# Drag adjusting on a spinning reel while casting?



## Danman (Dec 13, 2007)

I will be using an ocean master 10000 spinning reel this year using 6 oz weight...Do I adjust the drag tight or loose while casting this big boy with live bait?


----------



## Sudsrat (Dec 25, 2005)

Definitly very tight while casting,especially if you're using braid.
If you're spiking the rod,loosen up the drag as to not lose your outfit and/or a good fish!
If you're holding the rod while fishing bait(recommended)the drag can be a bit tighter.


----------



## ffemtreed (Mar 29, 2007)

When casting tight tight tight as Sudsrat said. 

How you set it after the cast all depends on what type of fishing you are doing and what type of rigs you are using! 

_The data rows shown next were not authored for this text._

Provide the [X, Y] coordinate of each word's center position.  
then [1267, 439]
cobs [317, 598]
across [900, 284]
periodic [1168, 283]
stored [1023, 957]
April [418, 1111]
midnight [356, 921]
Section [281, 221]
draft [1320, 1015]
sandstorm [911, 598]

I don't use spinning reels often anymore, but the next best thing to sliced bread is a baitrunner feature on those reels, esp when you spiking your rod and bait fishing! Not good for lure/jig fishing though, just adds too much weight to the reel.


----------



## eric (Oct 24, 2007)

lockdown drag tight..


----------



## Stevie Wonder (Apr 20, 2007)

Sudsrat said:


> Definitly very tight while casting,especially if you're using braid.
> If you're spiking the rod,loosen up the drag as to not lose your outfit and/or a good fish!
> If you're holding the rod while fishing bait(recommended)the drag can be a bit tighter.


Ditto.


----------



## eric (Oct 24, 2007)

i have yet to see someone hold a deadstick..
i see people holding everything else. even boobies to moobies.


----------